Good meat, and drink, and air, give strength to the men and beauty to the women of a moneyed class; but in America these things are the inheritance of every boy and girl, and give their owners no advantage in the world. During the rebellion, the ablest generals and bravest soldiers of the North sprang, not from the merchant families, but from the farmer folk. Without special merit of some kind, there can be no such thing as aristocracy.

Many American men and women, who have too little nobility of soul to be patriots, and too little understanding to see that theirs is already, in many points, the master country of the globe, come to you, and bewail the fate which has caused them to be born citizens of a republic, and dwellers in a country where men call vices by their names. The least educated of their countrymen, the only grossly vulgar class that America brings forth, they fly to Europe “to escape democracy,” and pass their lives in Paris, Pau, or Nice, living libels on the country they are believed to represent.

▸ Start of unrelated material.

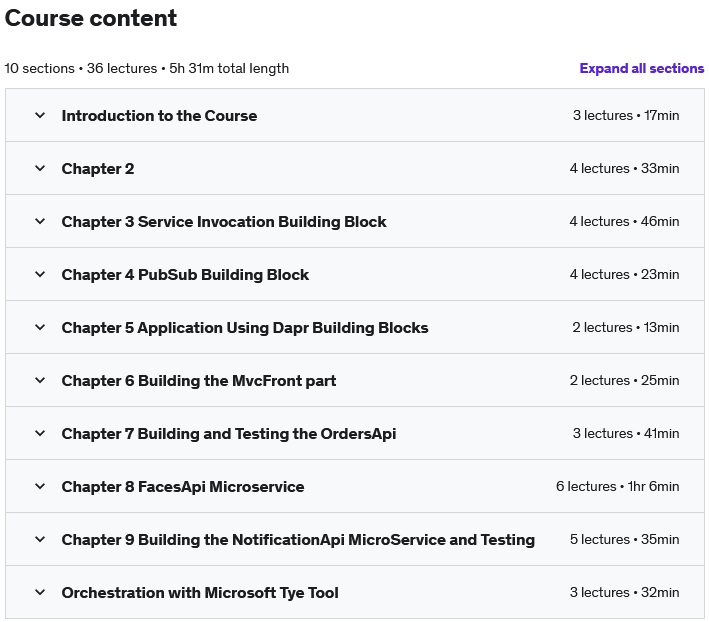
Task: Toggle chevron beside Chapter 4 PubSub
Action: pyautogui.click(x=40, y=274)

Out of these discordant elements, Cubans, Knickerbockers, Germans, Irish, “first families,” “Petroleum,” and “Shoddy,” we are forced to construct our composite idea—New York. The Irish numerically predominate, but we have no experience as to what should be the moral features of an Irish city, for Dublin has always been in English hands; possibly that which in New York appears to be cosmopolitan is merely Celtic. However it may be, this much is clear, that the humblest township of New England reflects more truly the America of the past, the most chaotic village of Nebraska portrays more fully the hopes and tendencies of the America of the future, than do this huge State and city.

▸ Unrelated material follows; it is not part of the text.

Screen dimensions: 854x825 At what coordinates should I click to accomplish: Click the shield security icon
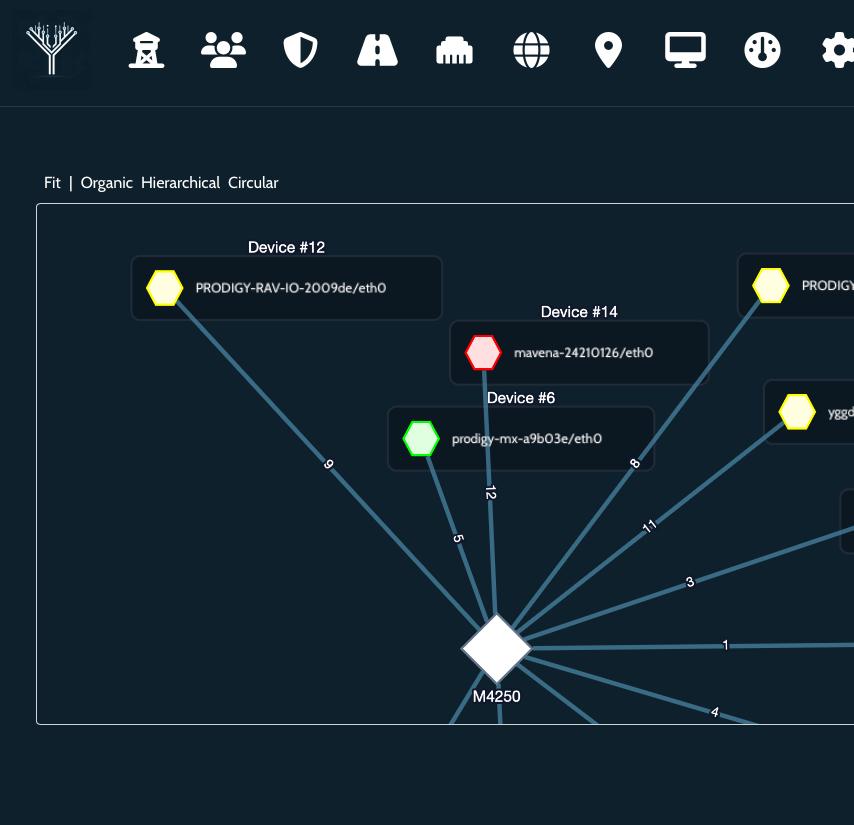(300, 49)
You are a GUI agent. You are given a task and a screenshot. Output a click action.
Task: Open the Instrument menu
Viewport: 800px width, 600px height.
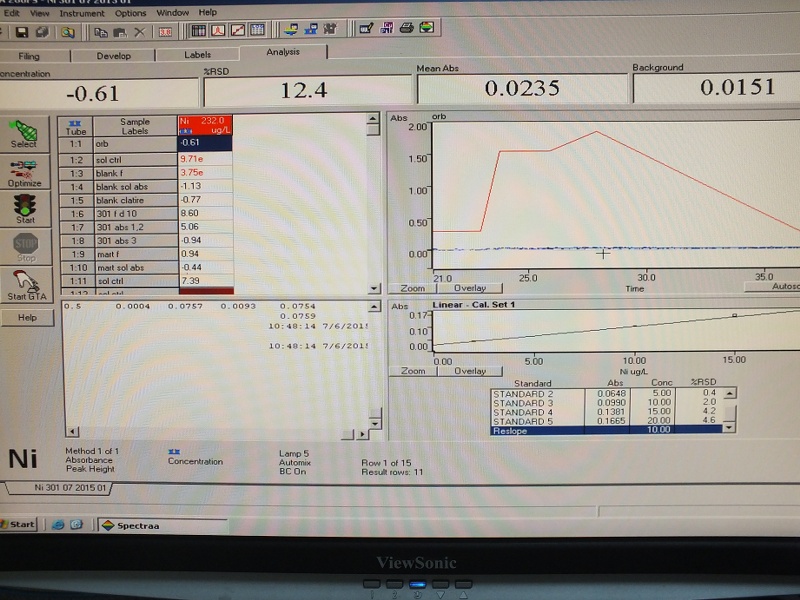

If the political figure of New York is not encouraging, its natural beauty is singularly great. Those who say that America has no scenery, forget the Hudson, while they can never have explored Lake George, Lake Champlain, and the Mohawk. That Poole‘s exquisite scene from the “Decameron,” “Philomela‘s Song,” could have been realized on earth, I never dreamt until I saw the singers at a New Yorker‘s villa on the Hudson grouped in the deep shades of a glen, from which there was an outlook upon the basaltic palisades and lake-like Tappan Zee. It was in some such spot that De Tocqueville wrote the brightest of his brilliant letters—that dated “Sing Sing”—for he speaks of himself as lying on a hill that overhung the Hudson, watching the white sails gleaming in the hot sun, and trying in vain to fancy what became of the river where it disappeared in the blue “Highlands.”

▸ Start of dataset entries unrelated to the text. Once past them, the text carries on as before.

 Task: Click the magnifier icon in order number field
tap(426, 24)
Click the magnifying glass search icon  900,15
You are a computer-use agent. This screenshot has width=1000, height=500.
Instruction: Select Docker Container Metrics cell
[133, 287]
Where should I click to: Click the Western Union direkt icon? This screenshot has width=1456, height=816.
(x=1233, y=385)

That New York City itself is full of beauty the view from Castle Garden would suffice to show; and by night it is not less lovely than by day. The harbor is illuminated by the colored lanterns of a thousand boats, and the steam-whistles tell of a life that never sleeps. The paddles of the steamers seem not only to beat the water, but to stir the languid air and so provoke a breeze, and the lime-lights at the Fulton and Wall Street ferries burn so brightly that in the warm glare the eye reaches through the still night to the feathery acacias in the streets of Brooklyn. The view is as southern as the people: we have not yet found America.

CHAPTER V.
CAMBRIDGE COMMENCEMENT.

“OLD CAMBRIDGE! Long may she flourish!” proposed by a professor in the University of Cambridge, in America, and drunk standing, with three cheers, by the graduates and undergraduates of Harvard, is a toast that sets one thinking.

Cambridge in America is not by any means a university of to-day. Harvard College, which, being the only “house,” has engrossed the privileges, funds, and titles of the university, was founded at Cambridge, Mass., in 1636, only ninety years later than the greatest and wealthiest college of our Cambridge in old England. Puritan Harvard was the sister rather than the daughter of our own Puritan Emmanuel. Harvard himself, and Dunster, the first president of Harvard‘s College, were among the earliest of the scholars of Emmanuel.

A toast from the Cambridge of new to the Cambridge of old England is one from younger to elder sister; and Dr. Wendell Holmes, “The Autocrat,” said as much in proposing it at the Harvard alumni celebration of 1866.

Like other old institutions, Harvard needs a ten-days’ revolution: academic abuses flourish as luxuriantly upon American as on English soil, and university difficulties are much the same in either country. Here, as at home, the complaint is that the men come up to the university untaught. To all of them their college is forced for a time to play the high-school; to some she is never anything more than school. At Harvard this is worse than with ourselves: the average age of entry, though of late much risen, is still considerably under eighteen.